Der notwendige regenerative Anteil nach EEWärmeG wird bei der Strom­direktheizung durch die ergänzende PV-Anlage im Gesamtsystem berücksichtigt. Dahingehend wird auch der erzeugte PV-Strom anteilig (unter Beachtung der realen Erträge je Monat) in der energetischen Betrachtung berücksichtigt. Der reale und anrechenbare Eigenverbrauch lag im Betrachtungszeitraum 2017/2018 bei 2.525 kWh/a, so dass sich der Jahres-Endenergiebedarf auf 3.900 kWh/a reduzierte (Lüftungsanteil kalkulatorisch aus Energieausweis ergänzt), was Kosten in Höhe von 1.020 Euro/a bedeutete, da der Strom zu den normalen Haushaltsstromkosten bezogen wurde. Das "E-nergy Carbon"-Heizsystem ist grundsätzlich wartungsfrei, somit entfallen jährliche Folgekosten oder Reinigungsdienstleistungen komplett.

Wohnungsgrundriss mit eingezeichneter Deckenheizung.
Quelle: mfh systems
Während eine Fußbodenheizung immer vollflächig ausgelegt werden muss, reicht bei der Deckenheizung ein Belegungsgrad von 50 Prozent (im Beispiel: 70 m² aktive Heizfläche, 4,53 kW Heizleistung, für 140 m² Wohnfläche) aus, um eine behagliche Strahlungswärme zu erzeugen.

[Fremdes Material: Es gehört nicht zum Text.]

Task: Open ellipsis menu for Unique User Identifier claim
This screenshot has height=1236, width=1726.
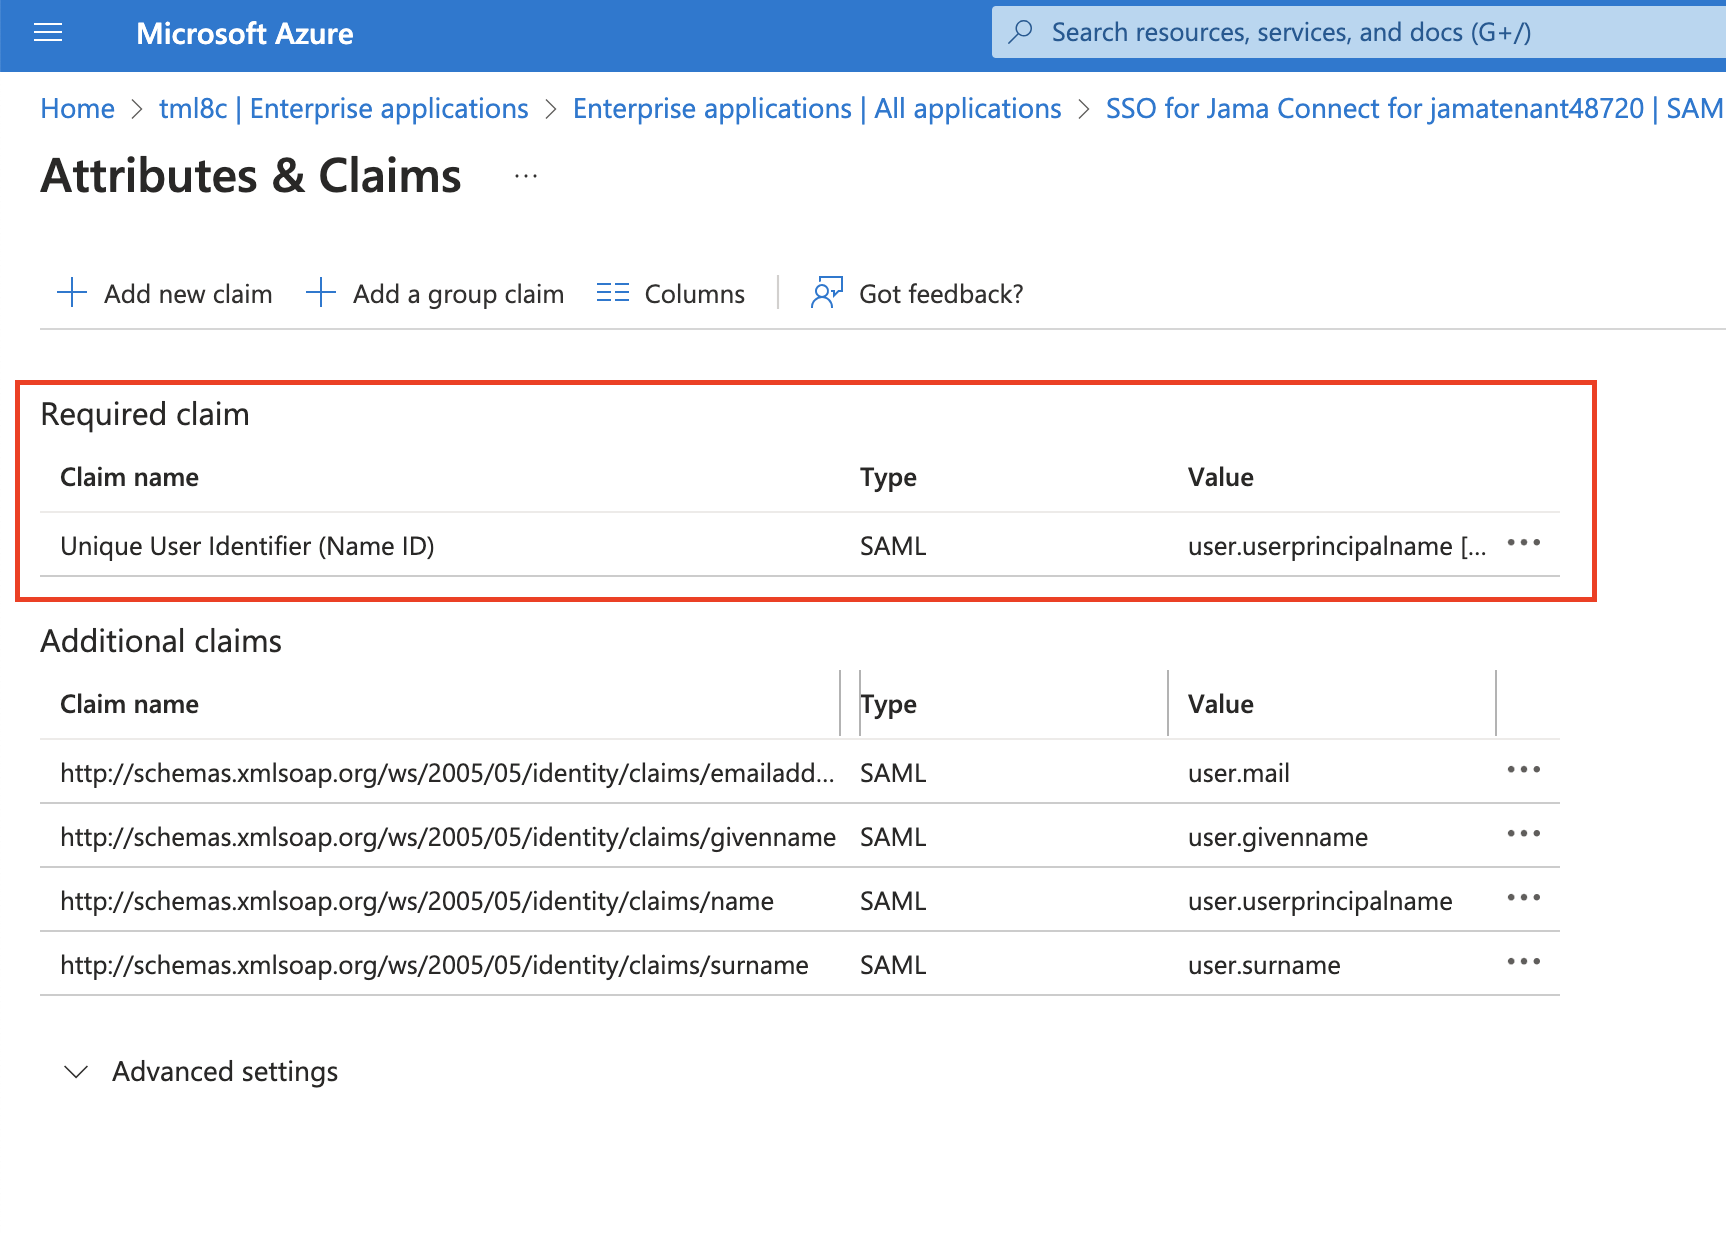Action: (1523, 543)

Rohbau eines Raumes mit Deckenheizung.
Quelle: mfh systems
Im konkreten Bauvorhaben wurde die Variante "Carbon Fleece" eingesetzt. Diese eignet sich durch ihre flächige Perforation und eine Vlieskaschierung zur Haftungsoptimierung besonders für die Deckenverlegung. Die Spachtelmasse, in die die Folie während der Verlegung eingelegt wird, kann durch die Perforation drücken und so eine sichere Verbindung zum Untergrund herstellen.

Fazit

Es gibt sie nicht mehr, "die richtige Heizung" für alle Gebäude. In Zukunft entscheiden die Rahmenbedingungen des Gebäudes und die Ansprüche des Nutzers, welche Technologie die meisten Vorteile für das einzelne Projekt bringt. Hydraulische Systeme der Flächentemperierung, besonders durch die Kühloption und die umfangreichen Bestandsinstallationen, werden einen wesentlichen Anteil in Zukunft halten. Doch auch elektrische Heizsysteme werden wieder eine stärkere Rolle spielen, denn bereits heute sind diese Systeme bei korrekter Auslegung wirtschaftlich und in Verbindung mit dezentral erzeugtem Strom einer PV-Anlage auch ökologisch vorteilhaft. Zukünftige technische Entwicklungen (z.B. Batteriespeicher, Effizienzsteigerungen der PV-Anlagen) und die Nutzung von speziellen Heizstromtarifen werden die Kostenbetrachtung weiter positiv beeinflussen. Das "E-nergy Carbon"-System kann durch den vielseitigen Einsatz an Decke, Wand und im Boden flexibel installiert werden. Speziell als Deckenheizung kann so eine behagliche, energieeffiziente Flächenheizung entstehen, die auch bei den Investitions- und Folgekosten sparen hilft. Eine moderne Flächenheizung für die Zukunft und eine gute Chance für das Fachhandwerk.